1939- having married and had two children, her Family moved to New York State, out of concern over rising anti-Semiticism. Many in her extended Family died in The Holocaust as would she and her Family had they not left. In 1942 French authorities in a compromise with the Germans, agree to arrest and turn over to the Germans all foreign born Jews.
1943- begins to publish with a Short Story, all her writings were in Yiddish. In part this was her way of defying those who wanted the magnifcient Yiddish Cultural tradition destroyed.
In 1950 the Family locates permanently in Long Island.
1999 passes away.
Her stories are a world class literary treasure.
In a number of works by Holocaust scholars I have read, the sense of guilt felt by Jews who safely set out the war years in exhile is treated. Nearly all lost family in the Holocaust. Lempel upon learning of the murder of her brother, her father and step mother isolated herself in her house for years. She was finally drawn out by a desirebto tell the stories of the lost and the might have been. How this happened is explained in this very good article,
Modern in Autumn
The Belated Discovery of Blume Lempel
Written by Ellen Cassedy and Yermiyahu Ahron Taub
Published Spring 2019 . In Pakn Treger- The Magazine of the Yiddish Book Center. Linked below
"Yosele" is a very powerful story about Holocaust survivors. In it Lempel mixes current events with life during the Holocaust. It is not an easy work to understand. The central figures are an elderly married couple, their years hiding from the murderers were long passed. As the story opens, the wife had just fell to her death from their apartment window.
"When Tsirele Zilber fell out of the window and died, neither the radio nor the newspapers reported the news. After all, there’s no limit to the misfortunes that can befall a person. Every day in New York, people are killed, injured, raped, robbed, and burned. Many speed the end by their own hand. There was no doubt that Tsirele’s death was an accident. No one suspected suicide. Yoyne, her husband, did wonder, but he buried the thought deep within himself, along with all his other suspicions."

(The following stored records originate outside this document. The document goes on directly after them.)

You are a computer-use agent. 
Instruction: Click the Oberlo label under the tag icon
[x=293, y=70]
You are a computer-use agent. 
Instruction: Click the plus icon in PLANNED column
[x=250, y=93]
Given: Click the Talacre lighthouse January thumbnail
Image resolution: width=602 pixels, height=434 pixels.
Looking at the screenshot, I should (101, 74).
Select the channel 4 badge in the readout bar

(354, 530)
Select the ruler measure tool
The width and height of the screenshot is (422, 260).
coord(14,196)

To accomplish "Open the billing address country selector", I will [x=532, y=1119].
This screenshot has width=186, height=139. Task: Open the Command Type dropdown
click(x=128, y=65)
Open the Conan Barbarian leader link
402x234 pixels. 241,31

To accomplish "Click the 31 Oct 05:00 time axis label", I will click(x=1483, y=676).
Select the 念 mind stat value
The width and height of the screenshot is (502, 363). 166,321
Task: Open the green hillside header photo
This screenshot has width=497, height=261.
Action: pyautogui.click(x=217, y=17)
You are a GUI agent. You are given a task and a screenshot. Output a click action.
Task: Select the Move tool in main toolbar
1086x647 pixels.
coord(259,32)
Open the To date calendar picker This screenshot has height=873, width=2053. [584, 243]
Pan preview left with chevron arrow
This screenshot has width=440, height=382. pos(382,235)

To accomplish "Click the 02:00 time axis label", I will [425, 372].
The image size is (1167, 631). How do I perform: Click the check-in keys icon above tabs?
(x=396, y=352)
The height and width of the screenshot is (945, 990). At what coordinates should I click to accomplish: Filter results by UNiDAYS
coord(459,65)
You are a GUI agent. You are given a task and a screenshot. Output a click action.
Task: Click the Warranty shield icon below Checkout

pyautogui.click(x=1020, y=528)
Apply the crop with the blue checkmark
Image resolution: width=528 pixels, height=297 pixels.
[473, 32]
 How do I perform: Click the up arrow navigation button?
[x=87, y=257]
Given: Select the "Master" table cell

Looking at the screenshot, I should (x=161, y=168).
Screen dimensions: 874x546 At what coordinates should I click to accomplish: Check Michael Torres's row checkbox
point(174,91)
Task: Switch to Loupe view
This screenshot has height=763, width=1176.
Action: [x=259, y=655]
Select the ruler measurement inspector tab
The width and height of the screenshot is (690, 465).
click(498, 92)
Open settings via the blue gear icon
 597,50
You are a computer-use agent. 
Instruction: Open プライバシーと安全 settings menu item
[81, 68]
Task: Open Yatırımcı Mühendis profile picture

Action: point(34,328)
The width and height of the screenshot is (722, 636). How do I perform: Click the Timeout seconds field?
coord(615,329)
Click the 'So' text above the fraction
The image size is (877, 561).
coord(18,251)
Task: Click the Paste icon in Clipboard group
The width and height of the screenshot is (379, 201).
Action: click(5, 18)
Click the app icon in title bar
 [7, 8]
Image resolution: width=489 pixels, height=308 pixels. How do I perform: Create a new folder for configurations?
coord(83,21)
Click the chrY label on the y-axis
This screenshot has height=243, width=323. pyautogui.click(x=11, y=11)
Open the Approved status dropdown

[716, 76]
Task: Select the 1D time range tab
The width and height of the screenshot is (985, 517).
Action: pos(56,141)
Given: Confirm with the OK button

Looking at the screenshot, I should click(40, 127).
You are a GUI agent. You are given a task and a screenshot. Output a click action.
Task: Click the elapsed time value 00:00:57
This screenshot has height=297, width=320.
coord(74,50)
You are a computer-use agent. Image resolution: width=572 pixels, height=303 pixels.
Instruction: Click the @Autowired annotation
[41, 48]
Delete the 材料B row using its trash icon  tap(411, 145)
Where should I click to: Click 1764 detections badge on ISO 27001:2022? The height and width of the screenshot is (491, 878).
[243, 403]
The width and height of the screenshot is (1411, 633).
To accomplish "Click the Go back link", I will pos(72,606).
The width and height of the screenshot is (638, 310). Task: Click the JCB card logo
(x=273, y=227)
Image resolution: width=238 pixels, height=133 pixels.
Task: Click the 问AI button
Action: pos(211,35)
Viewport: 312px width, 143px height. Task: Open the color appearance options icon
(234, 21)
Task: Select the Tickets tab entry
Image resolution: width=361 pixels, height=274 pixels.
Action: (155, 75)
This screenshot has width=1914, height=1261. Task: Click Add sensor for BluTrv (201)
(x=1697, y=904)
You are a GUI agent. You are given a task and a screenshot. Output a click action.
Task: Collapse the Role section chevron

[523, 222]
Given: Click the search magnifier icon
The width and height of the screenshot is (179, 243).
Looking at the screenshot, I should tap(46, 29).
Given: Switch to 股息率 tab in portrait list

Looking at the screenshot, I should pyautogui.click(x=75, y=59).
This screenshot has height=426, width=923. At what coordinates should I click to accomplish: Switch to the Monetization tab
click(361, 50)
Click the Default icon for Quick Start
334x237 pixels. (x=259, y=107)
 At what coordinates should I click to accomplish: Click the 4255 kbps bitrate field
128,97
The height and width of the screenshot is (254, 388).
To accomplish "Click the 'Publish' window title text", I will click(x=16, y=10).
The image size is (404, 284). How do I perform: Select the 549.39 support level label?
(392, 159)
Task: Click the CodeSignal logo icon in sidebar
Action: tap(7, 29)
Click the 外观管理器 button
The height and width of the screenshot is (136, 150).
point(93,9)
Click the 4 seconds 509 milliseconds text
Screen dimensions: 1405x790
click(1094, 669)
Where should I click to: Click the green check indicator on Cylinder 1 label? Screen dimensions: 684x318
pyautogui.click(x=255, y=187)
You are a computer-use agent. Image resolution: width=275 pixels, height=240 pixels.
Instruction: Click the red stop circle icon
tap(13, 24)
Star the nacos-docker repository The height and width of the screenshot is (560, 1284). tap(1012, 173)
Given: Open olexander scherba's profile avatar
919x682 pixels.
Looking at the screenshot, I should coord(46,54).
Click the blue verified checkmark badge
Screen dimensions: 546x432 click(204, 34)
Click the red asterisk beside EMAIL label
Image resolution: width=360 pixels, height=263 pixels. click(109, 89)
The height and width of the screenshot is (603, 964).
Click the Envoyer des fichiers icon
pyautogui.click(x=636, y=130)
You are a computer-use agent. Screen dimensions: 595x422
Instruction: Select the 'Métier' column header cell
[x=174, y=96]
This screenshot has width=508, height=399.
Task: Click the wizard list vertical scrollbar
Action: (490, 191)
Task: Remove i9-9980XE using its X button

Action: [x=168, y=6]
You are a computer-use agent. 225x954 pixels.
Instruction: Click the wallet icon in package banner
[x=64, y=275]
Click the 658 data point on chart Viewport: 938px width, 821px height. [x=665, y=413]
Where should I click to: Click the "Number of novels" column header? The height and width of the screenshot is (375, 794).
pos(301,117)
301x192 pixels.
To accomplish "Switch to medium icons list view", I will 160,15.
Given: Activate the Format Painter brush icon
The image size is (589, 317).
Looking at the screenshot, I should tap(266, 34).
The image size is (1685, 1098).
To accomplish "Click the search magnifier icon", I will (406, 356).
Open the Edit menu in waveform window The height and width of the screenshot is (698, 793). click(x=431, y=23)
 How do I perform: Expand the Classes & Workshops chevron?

I really have to recast the plot of this story to any large degree. When the couple met, Tsirele was delirious with fever, her prior husband and child had been killed by Ukrainian supporters of the Holocaust. They soon married, the husband, a widower, had an eight year old daughter. The life long guilt of the wife was her in ability to see the daughter as anything but a poor substitute for her lost son. She lived with deep guilt over what she deeply felt was an adulterous marriage to Yoyne.
Her husband thinks back to the time they were told by someone that the Germans planned to kill all the Jews. He at first thought this had to be crazy, his German neighbors were so nice, Germans so civilized. In future years he had German neighbors in New York City. He wondered how he would act if things were reversed
"After each encounter with the neighbor, a melancholy overtook him. At night he lay in bed wrestling with the question of what could turn a person into a murder-machine. He wondered whether he himself could ever be part of such a mass psychosis. Would he be able to split open the head of his neighbor’s only son merely because he was German? Would he be able to watch his neighbor’s house burn down and not run to the rescue? Could he set it on fire himself and watch to see how his neighbor reacted? These macabre thoughts kept him wide awake until he swallowed a pill that would transport him from nightmarish reality to nightmarish dream."
We learn the truth about death of Tsirele as the story closes.
Lempel takes us deeply into the lasting impact of the Holocaust, sometimes a victim will linger on fifty years, then die.